== Problem statement ==
What do the lines say from the one containing "Image resolution: width=1050" to the end of the records? Restate them word for word, and only those.

====== Given entries ======

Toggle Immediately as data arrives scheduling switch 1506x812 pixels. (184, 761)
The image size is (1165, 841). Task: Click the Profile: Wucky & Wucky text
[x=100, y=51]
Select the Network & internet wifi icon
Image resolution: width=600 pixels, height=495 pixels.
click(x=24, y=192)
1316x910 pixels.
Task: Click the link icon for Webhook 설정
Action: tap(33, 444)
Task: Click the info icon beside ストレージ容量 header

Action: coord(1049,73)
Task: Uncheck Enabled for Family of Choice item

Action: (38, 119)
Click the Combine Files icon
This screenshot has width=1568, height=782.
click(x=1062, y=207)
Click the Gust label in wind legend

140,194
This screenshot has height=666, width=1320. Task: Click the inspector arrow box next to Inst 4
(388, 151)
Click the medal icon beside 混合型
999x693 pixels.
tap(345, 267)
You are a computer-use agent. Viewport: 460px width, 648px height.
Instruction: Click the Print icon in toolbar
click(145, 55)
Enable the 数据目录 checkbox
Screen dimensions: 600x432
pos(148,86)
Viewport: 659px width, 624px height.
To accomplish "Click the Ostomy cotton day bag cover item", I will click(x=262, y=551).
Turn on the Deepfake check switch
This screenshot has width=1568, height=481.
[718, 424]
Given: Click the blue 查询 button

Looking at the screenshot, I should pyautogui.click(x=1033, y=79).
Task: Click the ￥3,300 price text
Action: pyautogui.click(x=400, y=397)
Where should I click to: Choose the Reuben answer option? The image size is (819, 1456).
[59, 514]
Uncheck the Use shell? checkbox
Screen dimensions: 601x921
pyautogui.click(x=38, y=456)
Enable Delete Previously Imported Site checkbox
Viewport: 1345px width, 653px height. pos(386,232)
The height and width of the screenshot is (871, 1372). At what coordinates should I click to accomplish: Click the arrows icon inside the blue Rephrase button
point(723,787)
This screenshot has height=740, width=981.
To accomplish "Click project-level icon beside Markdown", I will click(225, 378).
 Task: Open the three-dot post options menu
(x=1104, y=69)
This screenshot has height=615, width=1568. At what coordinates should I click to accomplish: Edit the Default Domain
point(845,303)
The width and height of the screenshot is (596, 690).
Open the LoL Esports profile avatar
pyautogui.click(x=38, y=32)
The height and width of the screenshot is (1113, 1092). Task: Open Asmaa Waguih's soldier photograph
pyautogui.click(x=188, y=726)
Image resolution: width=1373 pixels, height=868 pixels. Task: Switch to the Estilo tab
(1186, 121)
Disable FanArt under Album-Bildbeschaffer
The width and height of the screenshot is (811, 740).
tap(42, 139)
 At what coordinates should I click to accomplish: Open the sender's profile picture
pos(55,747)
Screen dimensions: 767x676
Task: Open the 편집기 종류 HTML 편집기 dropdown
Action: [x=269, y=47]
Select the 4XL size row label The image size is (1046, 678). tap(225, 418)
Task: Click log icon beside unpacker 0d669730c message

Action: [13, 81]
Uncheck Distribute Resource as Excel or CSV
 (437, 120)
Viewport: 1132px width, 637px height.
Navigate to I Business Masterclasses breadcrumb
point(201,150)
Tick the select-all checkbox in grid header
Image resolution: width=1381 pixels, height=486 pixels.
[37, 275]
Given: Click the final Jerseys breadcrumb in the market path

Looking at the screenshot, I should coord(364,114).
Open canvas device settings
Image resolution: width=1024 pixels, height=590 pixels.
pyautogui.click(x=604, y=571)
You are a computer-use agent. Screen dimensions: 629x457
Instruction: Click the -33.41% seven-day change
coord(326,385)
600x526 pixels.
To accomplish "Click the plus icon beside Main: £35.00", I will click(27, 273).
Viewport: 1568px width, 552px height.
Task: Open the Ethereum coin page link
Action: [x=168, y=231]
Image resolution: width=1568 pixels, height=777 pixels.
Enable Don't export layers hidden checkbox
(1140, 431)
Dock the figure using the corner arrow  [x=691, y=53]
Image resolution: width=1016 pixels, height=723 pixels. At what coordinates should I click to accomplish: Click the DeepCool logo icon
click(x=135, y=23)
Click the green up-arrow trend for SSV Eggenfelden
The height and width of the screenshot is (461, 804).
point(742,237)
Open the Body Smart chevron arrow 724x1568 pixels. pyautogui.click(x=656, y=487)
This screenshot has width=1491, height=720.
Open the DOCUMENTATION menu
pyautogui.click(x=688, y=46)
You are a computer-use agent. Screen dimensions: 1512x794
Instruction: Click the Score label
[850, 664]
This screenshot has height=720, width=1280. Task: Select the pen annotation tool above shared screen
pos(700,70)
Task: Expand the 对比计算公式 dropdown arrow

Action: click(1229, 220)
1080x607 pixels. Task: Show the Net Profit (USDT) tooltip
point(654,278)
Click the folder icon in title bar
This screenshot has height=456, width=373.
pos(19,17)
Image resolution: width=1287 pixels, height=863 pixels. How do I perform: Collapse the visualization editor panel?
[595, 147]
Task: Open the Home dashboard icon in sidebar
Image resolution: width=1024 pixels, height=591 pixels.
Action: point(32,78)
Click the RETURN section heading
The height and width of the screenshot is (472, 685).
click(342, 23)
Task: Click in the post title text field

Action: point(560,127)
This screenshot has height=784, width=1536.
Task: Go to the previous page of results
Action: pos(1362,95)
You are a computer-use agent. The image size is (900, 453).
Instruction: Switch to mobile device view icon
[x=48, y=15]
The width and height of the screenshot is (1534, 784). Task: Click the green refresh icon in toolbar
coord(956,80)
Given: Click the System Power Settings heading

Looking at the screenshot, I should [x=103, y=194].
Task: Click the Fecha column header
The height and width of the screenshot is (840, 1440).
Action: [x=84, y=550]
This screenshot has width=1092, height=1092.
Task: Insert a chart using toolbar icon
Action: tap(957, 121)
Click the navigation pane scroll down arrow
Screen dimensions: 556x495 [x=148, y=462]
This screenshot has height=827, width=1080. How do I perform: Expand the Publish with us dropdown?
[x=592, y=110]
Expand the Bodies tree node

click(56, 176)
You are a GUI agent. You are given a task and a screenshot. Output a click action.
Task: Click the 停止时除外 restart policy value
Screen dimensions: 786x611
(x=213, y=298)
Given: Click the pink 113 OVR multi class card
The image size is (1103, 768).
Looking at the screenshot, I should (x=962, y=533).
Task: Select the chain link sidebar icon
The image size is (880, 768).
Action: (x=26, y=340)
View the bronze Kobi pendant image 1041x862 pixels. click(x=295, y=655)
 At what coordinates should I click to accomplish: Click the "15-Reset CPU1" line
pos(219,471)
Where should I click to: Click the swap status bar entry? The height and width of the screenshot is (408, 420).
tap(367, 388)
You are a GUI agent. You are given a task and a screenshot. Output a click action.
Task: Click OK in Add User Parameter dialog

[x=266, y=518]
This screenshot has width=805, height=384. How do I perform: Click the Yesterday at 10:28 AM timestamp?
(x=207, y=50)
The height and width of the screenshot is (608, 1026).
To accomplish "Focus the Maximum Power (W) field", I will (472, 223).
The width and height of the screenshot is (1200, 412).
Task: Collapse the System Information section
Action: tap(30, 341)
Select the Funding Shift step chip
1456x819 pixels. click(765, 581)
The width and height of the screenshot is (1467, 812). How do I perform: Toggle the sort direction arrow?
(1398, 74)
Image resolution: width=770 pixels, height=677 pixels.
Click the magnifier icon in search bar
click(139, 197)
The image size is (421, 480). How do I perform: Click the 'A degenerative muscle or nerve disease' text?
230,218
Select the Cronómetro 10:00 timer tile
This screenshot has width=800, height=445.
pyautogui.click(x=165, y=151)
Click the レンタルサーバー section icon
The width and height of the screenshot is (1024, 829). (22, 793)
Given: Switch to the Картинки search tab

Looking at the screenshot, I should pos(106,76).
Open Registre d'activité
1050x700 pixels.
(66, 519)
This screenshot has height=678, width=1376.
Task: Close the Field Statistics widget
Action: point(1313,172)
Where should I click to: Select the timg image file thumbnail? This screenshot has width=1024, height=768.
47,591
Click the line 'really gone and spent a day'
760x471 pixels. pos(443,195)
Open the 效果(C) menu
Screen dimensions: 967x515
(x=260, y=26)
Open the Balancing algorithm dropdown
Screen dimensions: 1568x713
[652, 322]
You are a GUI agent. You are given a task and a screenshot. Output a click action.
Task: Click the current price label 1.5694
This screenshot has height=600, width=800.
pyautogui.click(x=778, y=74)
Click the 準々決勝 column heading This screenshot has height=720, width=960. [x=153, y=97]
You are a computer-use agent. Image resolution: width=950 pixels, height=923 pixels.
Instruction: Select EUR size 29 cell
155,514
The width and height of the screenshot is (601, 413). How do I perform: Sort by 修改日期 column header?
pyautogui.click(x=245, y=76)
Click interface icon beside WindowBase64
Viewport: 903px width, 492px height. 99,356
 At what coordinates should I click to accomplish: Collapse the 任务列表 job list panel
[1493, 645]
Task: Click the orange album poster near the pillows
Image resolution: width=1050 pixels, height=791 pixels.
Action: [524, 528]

======

== Task answer ==
Image resolution: width=1050 pixels, height=791 pixels.
Action: [524, 528]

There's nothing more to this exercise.